__Problem description__: Copy the data verbatim and leave out every picture.

__Records for this task__:
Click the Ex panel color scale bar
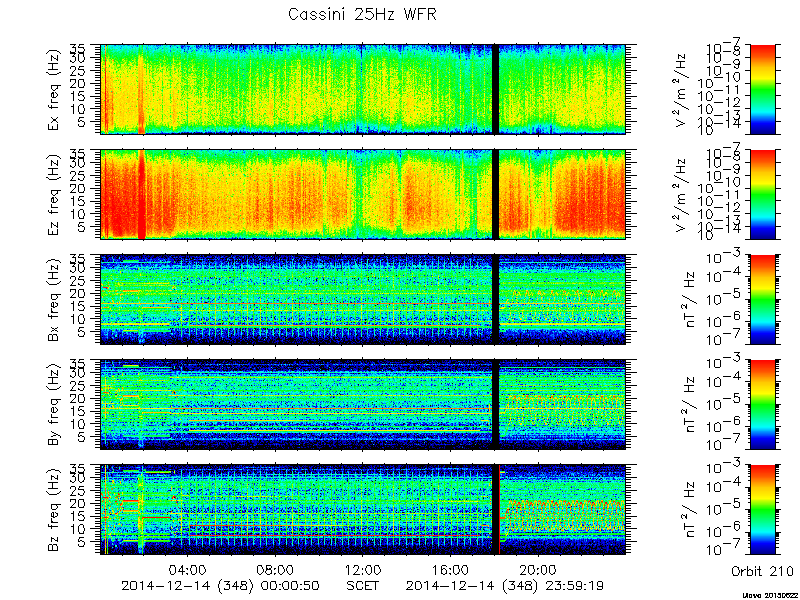Screen dimensions: 800x600 [x=762, y=89]
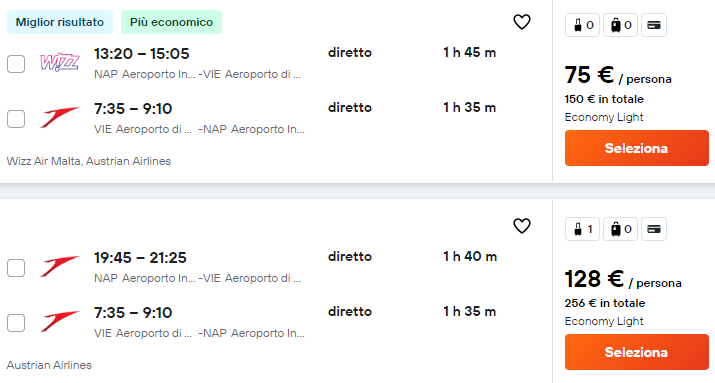Click the checked baggage icon for 128 € offer
This screenshot has height=383, width=715.
pos(620,229)
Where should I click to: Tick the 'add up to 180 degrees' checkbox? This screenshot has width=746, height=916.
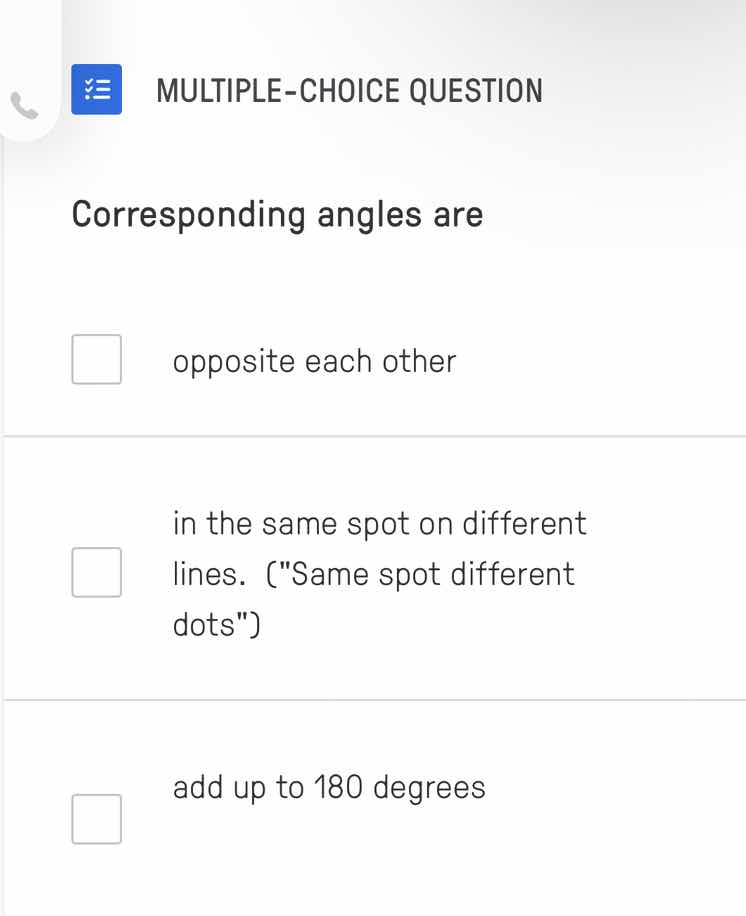[x=96, y=819]
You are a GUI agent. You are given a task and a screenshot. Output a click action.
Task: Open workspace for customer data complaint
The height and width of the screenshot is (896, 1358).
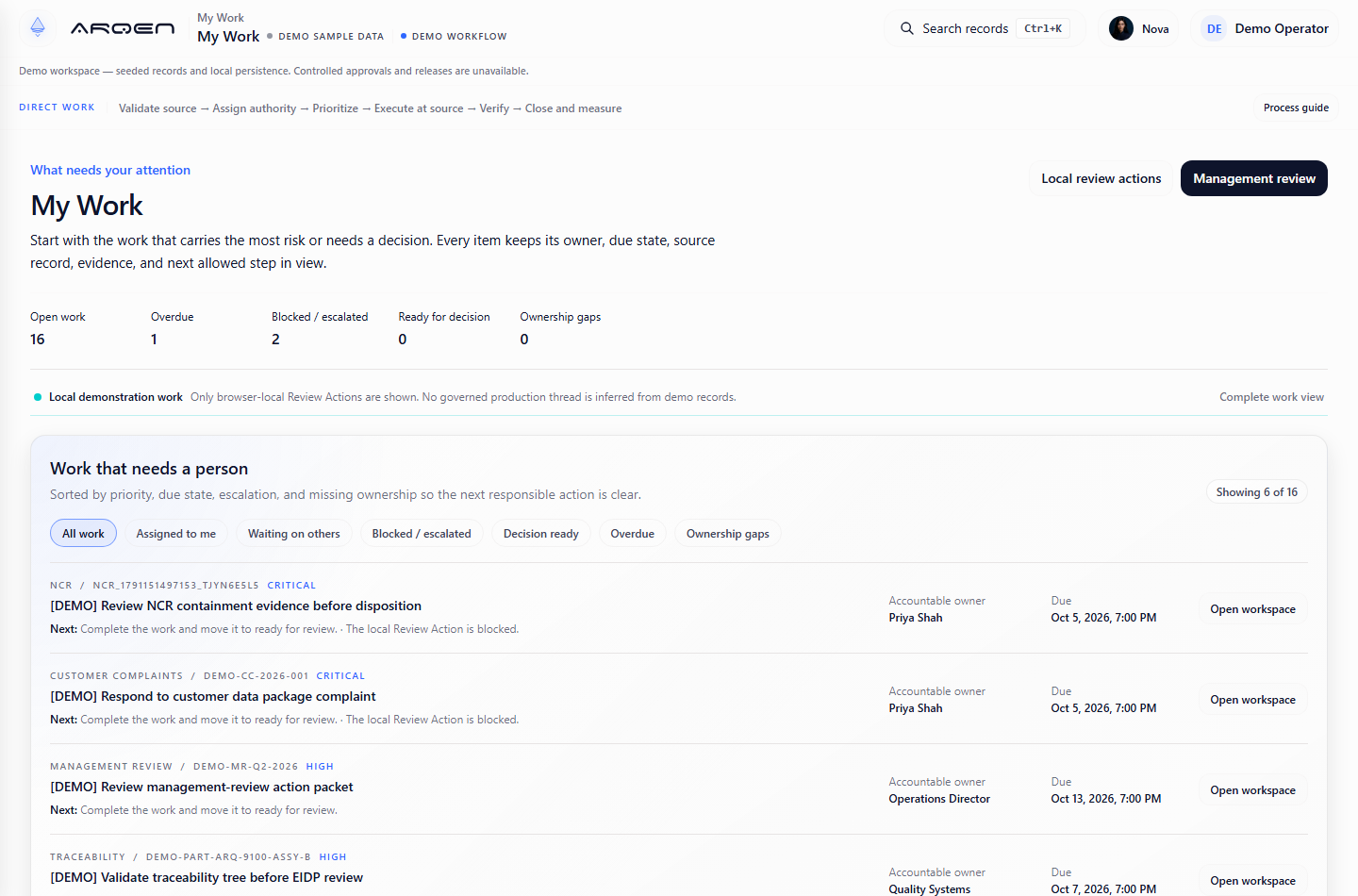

__Exercise response__:
Click the Ex panel color scale bar
Screen dimensions: 800x600 [x=762, y=89]
Click the checked baggage icon for 128 € offer
This screenshot has height=383, width=715.
pos(620,229)
Where should I click to: Tick the 'add up to 180 degrees' checkbox? This screenshot has width=746, height=916.
[x=96, y=819]
You are a GUI agent. You are given a task and a screenshot. Output a click action.
Task: Open workspace for customer data complaint
The height and width of the screenshot is (896, 1358).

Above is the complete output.